_QUESTÕES_
1. Liste os nomes completos de todas as pessoas identificadas no texto de estudo.
2. Segundo o texto de estudo, em que data Dalva foi presa?
3. Reescreva o trecho do texto de estudo que vai de "Ela relata que" até "de Lima Sousa.", trocando "vaquinha" por "arrecadação".

_TEXTO DE ESTUDO_
================================
Moradora da periferia de Fortaleza, Dalva Maria Santos Pereira, de 47 anos, negra e analfabeta, preparava o café da tarde para a filha, Francisca Érica Pereira Souza, de 19 anos, quando policiais bateram no seu portão. “Eles chegaram aqui em casa e perguntaram meu nome e eu respondi: ‘Sou a Dalva’.”
Quando ela saiu de dentro de casa e levantou a mão para pegar a chave do portão, os policiais apontaram as armas em sua direção. “Eu falei: ‘Moço, vou só pegar a chave’. Quando eu abri, eles me deram ordem de prisão [em flagrante]”, contou Dalva à Agência Pública .
Ela relata que foi chamada de “ladra” e “vagabunda” e que, sem nenhum mandado em mãos, os policiais a acusaram de aplicar golpes junto a outras pessoas no aplicativo OLX. Os agentes da Polícia Civil alegaram que ela estava presa pelos crimes de formação de quadrilha e receptação de uma cadeira de rodas, até então proveniente de uma vaquinha feita por algumas mulheres e por sua cunhada.
A cadeira em questão era uma doação para Érica, que desde os 13 anos tem perda total dos movimentos das pernas devido a um acidente de motocicleta.
As campanhas nas redes sociais para conseguir a doação já eram um fato público noticiado até por programas de televisão da região quando da prisão de Dalva, que depende do Benefício de Prestação Continuada (BPC ), garantido pelo governo federal em função da deficiência permanente da filha, e de bicos feitos pelo companheiro, Francisco Edilson de Lima Sousa.
Dalva contou sobre a curta alegria de receber a cadeira à época: “Eu não tenho tempo de me coçar. Eu só vivo nos hospitais. Quando a minha cunhada veio me doar essa cadeira, eu não vou mentir, fiquei muito feliz”. Dalva foi presa apenas três dias após a doação, em 19 de fevereiro de 2019. E Érica, ela diz, nem chegou a utilizar a cadeira, levada como prova do “crime”.
================================
_REGISTROS LISTADOS_

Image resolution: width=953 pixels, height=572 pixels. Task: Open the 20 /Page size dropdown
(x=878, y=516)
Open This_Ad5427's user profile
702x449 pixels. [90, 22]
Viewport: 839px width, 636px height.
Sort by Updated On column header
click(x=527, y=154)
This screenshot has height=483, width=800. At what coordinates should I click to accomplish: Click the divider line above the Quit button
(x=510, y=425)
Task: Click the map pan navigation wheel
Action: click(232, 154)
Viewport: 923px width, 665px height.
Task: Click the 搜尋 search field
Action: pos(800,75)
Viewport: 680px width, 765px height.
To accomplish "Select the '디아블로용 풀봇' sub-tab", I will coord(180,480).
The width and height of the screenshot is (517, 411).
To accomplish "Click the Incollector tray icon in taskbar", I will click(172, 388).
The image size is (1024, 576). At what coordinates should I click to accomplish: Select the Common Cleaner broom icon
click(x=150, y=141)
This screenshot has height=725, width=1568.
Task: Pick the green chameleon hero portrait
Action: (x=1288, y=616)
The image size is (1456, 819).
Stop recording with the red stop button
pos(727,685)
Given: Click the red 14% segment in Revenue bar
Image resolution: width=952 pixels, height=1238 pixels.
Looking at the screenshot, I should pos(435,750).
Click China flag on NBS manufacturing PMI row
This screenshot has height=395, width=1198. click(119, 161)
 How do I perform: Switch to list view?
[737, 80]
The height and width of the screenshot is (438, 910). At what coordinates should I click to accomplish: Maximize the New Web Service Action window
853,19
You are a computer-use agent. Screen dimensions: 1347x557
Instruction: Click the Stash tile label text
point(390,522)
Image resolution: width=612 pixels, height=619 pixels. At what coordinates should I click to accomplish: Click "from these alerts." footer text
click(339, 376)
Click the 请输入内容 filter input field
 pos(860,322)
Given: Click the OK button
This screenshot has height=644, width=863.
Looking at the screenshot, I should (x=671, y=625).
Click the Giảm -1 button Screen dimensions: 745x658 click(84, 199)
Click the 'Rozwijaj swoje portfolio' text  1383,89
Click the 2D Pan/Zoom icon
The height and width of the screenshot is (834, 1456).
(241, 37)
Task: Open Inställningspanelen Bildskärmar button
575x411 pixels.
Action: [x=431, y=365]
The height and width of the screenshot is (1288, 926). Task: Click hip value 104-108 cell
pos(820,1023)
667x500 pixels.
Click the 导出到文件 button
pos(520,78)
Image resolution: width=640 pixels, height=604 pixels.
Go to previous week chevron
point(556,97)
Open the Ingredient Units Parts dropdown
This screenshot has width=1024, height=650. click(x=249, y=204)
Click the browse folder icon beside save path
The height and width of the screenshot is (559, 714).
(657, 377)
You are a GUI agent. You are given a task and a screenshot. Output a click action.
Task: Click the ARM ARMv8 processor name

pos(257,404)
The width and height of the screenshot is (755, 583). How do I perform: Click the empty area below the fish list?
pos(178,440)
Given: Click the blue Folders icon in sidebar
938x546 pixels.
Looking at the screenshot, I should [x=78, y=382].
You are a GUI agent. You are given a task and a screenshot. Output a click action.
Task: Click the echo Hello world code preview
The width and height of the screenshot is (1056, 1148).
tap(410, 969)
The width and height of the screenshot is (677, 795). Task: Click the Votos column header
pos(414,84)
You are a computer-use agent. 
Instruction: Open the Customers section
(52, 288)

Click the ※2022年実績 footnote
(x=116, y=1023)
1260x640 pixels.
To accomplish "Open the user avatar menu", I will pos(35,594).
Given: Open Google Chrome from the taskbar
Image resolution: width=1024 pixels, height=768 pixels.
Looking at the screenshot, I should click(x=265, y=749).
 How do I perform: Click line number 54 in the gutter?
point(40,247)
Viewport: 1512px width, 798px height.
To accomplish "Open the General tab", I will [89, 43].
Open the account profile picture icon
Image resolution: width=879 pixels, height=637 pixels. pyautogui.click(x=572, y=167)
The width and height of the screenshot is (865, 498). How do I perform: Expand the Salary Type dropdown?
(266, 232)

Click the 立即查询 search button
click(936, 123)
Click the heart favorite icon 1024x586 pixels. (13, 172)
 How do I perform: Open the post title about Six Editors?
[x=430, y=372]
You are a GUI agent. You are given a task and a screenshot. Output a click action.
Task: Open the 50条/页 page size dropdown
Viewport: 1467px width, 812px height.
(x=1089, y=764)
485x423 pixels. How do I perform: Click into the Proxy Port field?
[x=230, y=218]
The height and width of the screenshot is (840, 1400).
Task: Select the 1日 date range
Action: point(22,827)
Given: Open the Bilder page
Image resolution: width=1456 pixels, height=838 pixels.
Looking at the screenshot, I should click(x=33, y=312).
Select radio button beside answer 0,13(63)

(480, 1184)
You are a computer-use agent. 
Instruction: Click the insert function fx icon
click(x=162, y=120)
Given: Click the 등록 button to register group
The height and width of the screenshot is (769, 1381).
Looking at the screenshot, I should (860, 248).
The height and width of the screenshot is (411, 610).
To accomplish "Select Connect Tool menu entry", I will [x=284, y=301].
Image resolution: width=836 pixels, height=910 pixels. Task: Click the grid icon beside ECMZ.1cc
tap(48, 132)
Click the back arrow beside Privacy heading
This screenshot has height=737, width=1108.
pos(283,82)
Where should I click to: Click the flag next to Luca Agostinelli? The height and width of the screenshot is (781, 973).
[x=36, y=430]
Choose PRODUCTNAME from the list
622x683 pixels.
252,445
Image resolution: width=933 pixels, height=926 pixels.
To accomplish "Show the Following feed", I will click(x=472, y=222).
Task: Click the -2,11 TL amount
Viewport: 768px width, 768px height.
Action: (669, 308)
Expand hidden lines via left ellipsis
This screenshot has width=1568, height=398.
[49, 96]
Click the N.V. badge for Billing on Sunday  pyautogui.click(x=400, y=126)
================================
_RESPOSTAS DO EXERCÍCIO_
1. Dalva Maria Santos Pereira; Francisca Érica Pereira Souza; Francisco Edilson de Lima Sousa

2. Em 19 de fevereiro de 2019.

3.
Ela relata que foi chamada de “ladra” e “vagabunda” e que, sem nenhum mandado em mãos, os policiais a acusaram de aplicar golpes junto a outras pessoas no aplicativo OLX. Os agentes da Polícia Civil alegaram que ela estava presa pelos crimes de formação de quadrilha e receptação de uma cadeira de rodas, até então proveniente de uma arrecadação feita por algumas mulheres e por sua cunhada.
A cadeira em questão era uma doação para Érica, que desde os 13 anos tem perda total dos movimentos das pernas devido a um acidente de motocicleta.
As campanhas nas redes sociais para conseguir a doação já eram um fato público noticiado até por programas de televisão da região quando da prisão de Dalva, que depende do Benefício de Prestação Continuada (BPC ), garantido pelo governo federal em função da deficiência permanente da filha, e de bicos feitos pelo companheiro, Francisco Edilson de Lima Sousa.